▶ [課題]
次に示すスラヴの吸血鬼と人狼の信仰についての文章を、最後の文の後から書き継ぎなさい。

▶ [出典]
——

4回目に引き続き、「ヴィイ」の民俗学的考察をしているが、これまで読んでこられた方は、スラヴ地域の民間信仰に於ける魔女、人狼、吸血鬼の概念が、私達が今まで童話や小説、映画などを通して知ったものとかなり違っていると感じられるだろう。「ヴィイ」の魔女が同時に人狼、吸血鬼の性質も兼ねている事は、どのような信仰に基づくのだろうか。「スラヴ吸血鬼伝説考」(著者:栗原成郎 河出書房新社)には次のように書いてある。

 

「スラヴ民族においては吸血鬼信仰と人狼信仰とは密接な不可分の関係にある。吸血鬼と人狼の混淆が最も顕著に見られるのは南スラヴにおいてであり、その民俗的な影響下にあるギリシア、アルバニア、ルーマニアにおいても事情はほぼ同様である。とくにユーゴスラビアにおいては吸血鬼と人狼は完全に同一視され、語源的に「狼の毛皮を着た者」を意味する「人狼」と「吸血鬼」の両方の意味を兼ねる。」 また、平賀英一郎氏は、吸血鬼の名称を4系統に分けている。

——

▶ [提供資料]
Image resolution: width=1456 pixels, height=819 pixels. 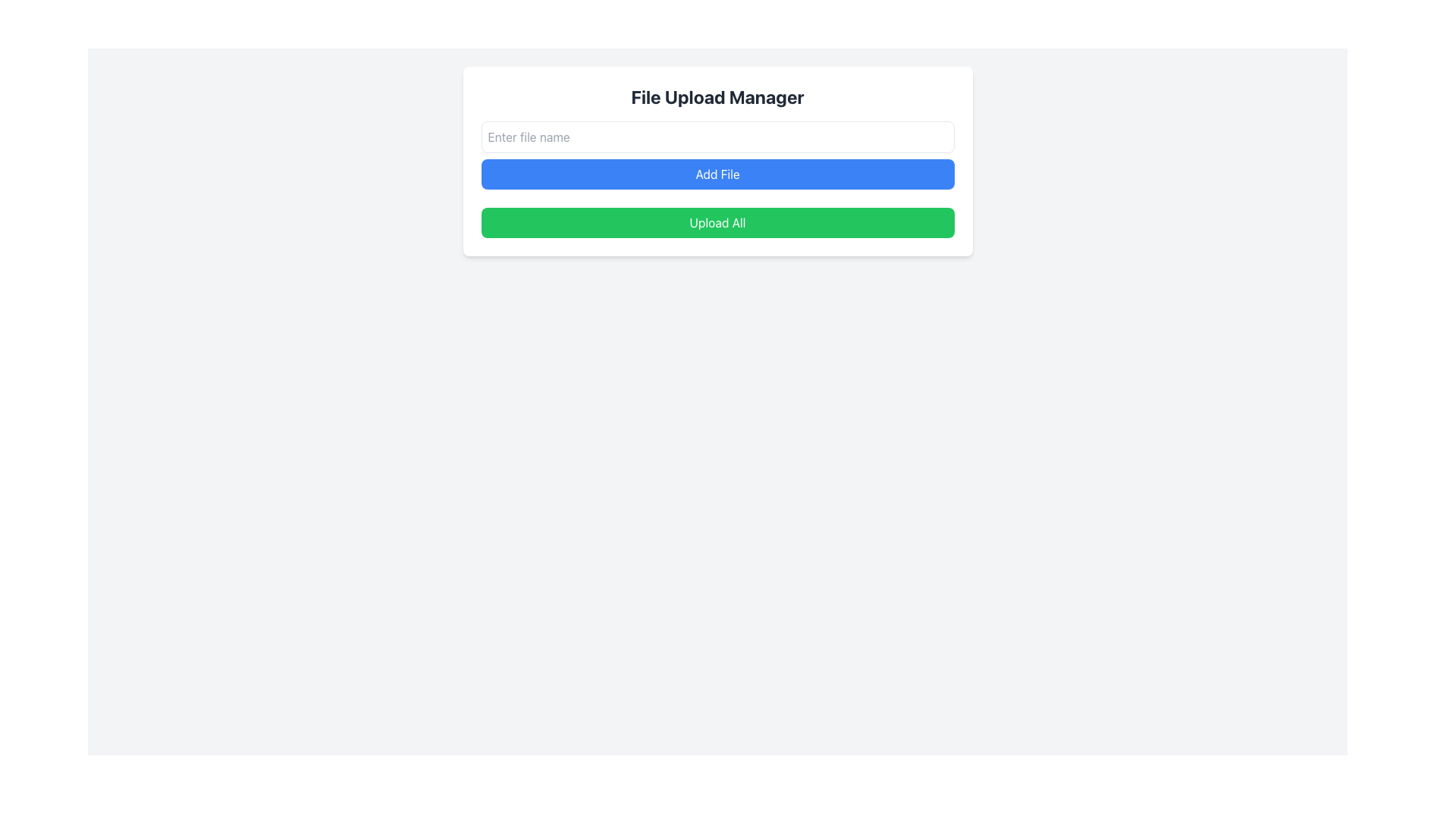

——

▶ [解答例]
  1. vampir/upir系 バルカンのスラヴ人、ポーランド人、スロヴァキア人、ウクライナ人、白ロシア人など
  2. vukodlak系 セルビア、ブルガリア、ギリシア、アルバニアなどバルカン系の諸民族、ル―マニア人
  3. strigoi系 ポーランド人、スロヴェニア人、ルーマニア人など
  4. moroi系 ルーマニア人、チェコ人

2のvukodlak(ヴコドラク 人狼)系はすでに説明したが、3の「strgo(ストリゴイ)の語源は、 「古代ローマの怪鳥ストリクス(strix)で、鳥の姿に化けた魔女とも考えられていた。イタリア語のstregnは「魔女」の意味であるし、ルーマニア語でもそうである」と書いている。つまり、もともと語源的に魔女、人狼、吸血鬼が複合していることが多いのである。ウクライナは、1のvanpir/upir(バンピール、ウプイリ)系にあたっていて、他系と異なり、吸血鬼に人狼、魔女、夢魔の名称を転用している事は無いそうである。「東スラヴ、とくにロシアと白ロシアにおいては、本来血に飢えた吸血鬼の表象はなかった」と栗原氏は述べている。

 

しかし、18世紀にセルビア人が入植したウクライナでは、南スラヴや西スラヴ世界と接触する機会が多く、そうした影響により、もともとあった魔女伝説に人狼や吸血鬼の表象が混淆したようだ。「ウクライナでは、人は呪術により、あるいは狼に殺された家畜の肉を食することにより人狼となり、人間や家畜を襲い、死後に吸血鬼となるという俗信が南スラヴ族の吸血鬼表象の影響のもとに土着化した。」(吸血鬼伝考)とある。ゴーゴリが調査した19世紀には、すでに魔女、吸血鬼、人狼の性質が複合していたようだ。想像していたよりも比較的新しい信仰かもしれない。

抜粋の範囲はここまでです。